▶ Instructions to follow
Select every line that contains the string "date". Case counts.
___ Task material
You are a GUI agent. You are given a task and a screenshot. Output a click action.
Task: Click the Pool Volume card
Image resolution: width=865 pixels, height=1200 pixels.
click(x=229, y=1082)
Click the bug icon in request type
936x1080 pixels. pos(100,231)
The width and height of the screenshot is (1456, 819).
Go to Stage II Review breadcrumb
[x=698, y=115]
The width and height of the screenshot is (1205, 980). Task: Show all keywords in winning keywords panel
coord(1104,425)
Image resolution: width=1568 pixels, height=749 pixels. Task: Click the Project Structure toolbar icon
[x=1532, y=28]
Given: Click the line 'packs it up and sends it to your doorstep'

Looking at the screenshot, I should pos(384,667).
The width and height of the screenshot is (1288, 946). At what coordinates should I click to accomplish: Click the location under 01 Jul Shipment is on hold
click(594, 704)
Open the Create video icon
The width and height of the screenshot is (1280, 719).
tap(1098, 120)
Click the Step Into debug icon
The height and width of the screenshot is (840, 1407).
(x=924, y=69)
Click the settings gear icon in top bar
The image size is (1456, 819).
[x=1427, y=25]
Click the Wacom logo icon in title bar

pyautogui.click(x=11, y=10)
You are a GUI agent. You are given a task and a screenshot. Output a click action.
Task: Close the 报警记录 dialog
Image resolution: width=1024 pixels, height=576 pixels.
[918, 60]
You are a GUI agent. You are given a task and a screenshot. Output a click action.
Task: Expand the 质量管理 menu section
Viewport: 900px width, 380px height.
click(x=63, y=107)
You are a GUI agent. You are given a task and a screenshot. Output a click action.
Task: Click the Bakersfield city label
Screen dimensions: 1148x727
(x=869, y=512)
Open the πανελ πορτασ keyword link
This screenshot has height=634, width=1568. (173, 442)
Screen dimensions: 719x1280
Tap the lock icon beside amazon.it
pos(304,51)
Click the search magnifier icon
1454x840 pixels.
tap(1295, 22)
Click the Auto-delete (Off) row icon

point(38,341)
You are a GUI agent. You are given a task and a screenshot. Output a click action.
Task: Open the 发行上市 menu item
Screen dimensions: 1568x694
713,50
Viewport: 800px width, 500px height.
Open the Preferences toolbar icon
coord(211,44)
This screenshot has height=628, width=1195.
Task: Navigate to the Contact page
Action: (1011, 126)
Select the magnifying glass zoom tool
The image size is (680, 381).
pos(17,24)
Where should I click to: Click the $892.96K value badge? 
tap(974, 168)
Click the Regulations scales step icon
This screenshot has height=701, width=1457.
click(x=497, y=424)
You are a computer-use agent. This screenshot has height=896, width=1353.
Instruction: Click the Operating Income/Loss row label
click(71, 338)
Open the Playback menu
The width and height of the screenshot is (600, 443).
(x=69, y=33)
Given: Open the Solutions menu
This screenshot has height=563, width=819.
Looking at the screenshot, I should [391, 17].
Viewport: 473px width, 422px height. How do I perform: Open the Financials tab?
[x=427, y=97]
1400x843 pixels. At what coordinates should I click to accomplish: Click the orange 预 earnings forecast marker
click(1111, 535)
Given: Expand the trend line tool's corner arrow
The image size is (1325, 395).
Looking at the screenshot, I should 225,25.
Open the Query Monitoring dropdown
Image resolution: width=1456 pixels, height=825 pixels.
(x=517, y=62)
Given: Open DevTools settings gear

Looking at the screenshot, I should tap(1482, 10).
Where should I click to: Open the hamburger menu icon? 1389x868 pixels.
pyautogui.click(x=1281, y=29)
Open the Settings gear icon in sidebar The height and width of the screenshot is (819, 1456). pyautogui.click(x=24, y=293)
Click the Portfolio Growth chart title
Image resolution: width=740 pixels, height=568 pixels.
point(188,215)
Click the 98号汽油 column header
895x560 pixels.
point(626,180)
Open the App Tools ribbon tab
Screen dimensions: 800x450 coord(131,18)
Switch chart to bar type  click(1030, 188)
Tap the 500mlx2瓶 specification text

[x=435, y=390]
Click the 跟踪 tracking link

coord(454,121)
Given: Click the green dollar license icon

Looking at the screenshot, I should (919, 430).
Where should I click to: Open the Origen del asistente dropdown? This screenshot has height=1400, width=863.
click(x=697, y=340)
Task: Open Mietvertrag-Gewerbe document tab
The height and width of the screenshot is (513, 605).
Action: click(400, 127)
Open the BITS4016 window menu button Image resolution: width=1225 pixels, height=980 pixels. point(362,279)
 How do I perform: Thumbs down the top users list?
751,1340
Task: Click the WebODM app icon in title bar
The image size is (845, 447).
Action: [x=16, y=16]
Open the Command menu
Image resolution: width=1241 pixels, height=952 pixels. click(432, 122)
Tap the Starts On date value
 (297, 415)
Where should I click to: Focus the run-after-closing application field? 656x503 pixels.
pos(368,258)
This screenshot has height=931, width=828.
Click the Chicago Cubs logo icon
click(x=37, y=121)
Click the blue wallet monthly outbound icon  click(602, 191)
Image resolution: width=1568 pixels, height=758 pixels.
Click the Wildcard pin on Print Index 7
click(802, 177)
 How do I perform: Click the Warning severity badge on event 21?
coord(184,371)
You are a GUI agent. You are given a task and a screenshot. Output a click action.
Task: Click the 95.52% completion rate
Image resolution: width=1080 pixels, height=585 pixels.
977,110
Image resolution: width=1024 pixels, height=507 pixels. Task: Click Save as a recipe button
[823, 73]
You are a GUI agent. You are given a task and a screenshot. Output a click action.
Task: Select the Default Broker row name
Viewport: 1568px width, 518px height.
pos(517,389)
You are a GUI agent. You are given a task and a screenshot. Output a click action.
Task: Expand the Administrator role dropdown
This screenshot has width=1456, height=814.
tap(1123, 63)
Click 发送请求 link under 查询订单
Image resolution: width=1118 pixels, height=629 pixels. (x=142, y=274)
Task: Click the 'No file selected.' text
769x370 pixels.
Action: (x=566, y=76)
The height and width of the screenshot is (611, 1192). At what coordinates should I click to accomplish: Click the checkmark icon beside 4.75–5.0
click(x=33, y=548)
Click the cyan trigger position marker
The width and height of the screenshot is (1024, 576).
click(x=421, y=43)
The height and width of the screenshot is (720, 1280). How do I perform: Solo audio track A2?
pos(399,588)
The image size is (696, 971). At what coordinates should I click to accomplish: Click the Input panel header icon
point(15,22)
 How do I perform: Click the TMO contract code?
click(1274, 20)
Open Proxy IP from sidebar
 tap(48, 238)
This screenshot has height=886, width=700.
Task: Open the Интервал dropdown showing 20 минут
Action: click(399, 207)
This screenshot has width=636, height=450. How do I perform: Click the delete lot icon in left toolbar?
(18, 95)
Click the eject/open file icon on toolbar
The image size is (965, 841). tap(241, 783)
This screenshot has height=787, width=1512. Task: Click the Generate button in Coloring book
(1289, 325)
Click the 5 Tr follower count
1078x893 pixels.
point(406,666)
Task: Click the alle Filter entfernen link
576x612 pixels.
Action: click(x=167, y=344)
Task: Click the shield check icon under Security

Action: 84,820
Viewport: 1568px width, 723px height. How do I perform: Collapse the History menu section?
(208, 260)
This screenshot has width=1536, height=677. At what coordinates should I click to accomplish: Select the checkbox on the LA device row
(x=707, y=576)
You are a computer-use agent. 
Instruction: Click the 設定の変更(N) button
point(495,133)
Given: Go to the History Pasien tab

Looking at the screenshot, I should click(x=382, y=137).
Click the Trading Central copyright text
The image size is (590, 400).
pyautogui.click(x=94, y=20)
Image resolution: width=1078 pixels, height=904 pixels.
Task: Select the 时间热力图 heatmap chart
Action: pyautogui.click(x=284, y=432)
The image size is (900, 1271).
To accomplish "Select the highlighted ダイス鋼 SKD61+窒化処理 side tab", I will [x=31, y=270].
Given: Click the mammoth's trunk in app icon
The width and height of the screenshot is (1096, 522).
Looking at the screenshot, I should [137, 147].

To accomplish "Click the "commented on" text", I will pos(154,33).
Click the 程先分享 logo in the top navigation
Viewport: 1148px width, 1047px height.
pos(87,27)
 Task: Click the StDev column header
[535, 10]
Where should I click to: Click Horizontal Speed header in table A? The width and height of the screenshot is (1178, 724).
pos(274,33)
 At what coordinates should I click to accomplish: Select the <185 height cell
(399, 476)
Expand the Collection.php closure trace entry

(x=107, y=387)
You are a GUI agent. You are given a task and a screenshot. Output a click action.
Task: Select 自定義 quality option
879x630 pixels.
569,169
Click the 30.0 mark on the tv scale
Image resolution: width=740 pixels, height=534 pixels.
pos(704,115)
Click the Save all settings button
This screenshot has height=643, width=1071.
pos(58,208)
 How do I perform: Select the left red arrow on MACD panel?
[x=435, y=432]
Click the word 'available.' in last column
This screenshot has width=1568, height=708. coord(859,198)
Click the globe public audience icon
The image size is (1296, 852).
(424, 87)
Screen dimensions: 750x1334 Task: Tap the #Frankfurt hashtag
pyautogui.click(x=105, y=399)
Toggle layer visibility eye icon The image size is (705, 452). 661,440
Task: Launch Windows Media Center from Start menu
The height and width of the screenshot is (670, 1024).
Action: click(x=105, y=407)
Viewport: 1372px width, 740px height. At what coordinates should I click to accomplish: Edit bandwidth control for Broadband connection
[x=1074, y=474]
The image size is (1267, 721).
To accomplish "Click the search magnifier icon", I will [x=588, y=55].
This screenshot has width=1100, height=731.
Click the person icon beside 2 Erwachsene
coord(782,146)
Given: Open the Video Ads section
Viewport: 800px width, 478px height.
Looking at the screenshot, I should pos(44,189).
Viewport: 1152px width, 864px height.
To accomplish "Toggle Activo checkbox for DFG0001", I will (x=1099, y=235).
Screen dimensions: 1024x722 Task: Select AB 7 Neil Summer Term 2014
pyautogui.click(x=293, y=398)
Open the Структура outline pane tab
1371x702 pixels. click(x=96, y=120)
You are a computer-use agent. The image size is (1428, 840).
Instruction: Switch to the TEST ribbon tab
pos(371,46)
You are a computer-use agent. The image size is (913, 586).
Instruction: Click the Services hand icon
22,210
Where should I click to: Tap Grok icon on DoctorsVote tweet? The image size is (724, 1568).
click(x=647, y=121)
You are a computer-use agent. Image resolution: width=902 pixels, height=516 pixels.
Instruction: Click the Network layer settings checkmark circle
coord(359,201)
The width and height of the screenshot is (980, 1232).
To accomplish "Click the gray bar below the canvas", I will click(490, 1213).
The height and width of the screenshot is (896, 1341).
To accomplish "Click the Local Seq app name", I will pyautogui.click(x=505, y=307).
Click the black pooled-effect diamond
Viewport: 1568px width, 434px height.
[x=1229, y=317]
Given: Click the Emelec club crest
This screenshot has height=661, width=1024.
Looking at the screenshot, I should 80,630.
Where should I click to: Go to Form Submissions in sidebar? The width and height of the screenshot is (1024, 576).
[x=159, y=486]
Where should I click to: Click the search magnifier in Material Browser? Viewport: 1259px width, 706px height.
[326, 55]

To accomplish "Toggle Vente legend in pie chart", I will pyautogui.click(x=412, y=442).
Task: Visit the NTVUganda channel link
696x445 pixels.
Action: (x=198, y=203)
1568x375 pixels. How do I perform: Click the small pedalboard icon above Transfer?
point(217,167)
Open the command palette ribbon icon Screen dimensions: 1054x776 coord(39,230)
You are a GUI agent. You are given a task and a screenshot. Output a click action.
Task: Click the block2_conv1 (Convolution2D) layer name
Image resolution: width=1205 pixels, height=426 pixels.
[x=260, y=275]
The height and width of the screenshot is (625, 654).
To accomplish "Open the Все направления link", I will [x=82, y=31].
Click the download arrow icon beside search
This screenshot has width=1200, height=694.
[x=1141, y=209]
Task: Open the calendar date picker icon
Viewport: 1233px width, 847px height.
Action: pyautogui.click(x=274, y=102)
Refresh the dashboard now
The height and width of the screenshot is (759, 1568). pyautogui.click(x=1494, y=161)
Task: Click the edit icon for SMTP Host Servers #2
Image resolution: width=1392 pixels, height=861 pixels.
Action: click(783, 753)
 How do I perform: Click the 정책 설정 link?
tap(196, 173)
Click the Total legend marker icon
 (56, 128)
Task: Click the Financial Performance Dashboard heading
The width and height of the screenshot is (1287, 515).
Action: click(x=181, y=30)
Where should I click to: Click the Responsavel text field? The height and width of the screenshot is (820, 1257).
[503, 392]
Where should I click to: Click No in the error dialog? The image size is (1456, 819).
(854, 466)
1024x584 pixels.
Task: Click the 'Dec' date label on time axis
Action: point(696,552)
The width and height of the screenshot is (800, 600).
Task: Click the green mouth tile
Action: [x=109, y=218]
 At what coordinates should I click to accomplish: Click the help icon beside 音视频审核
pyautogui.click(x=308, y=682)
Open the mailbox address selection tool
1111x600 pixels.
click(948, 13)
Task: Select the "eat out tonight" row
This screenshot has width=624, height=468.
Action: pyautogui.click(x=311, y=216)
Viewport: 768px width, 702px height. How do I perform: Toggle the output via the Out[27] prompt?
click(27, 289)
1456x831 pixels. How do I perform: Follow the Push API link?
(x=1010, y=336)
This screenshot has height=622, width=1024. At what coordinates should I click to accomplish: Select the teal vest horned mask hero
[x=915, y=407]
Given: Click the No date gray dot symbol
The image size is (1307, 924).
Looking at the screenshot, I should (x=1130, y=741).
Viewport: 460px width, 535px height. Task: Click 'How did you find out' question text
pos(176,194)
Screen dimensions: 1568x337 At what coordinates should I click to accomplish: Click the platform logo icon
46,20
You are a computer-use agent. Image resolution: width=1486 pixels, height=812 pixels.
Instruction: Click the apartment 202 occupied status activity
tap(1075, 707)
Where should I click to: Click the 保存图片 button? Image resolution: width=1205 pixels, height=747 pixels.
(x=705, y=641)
______
▶ Output of the exercise
Tap the Starts On date value
Task: Open the calendar date picker icon
Task: Click the 'Dec' date label on time axis
Given: Click the No date gray dot symbol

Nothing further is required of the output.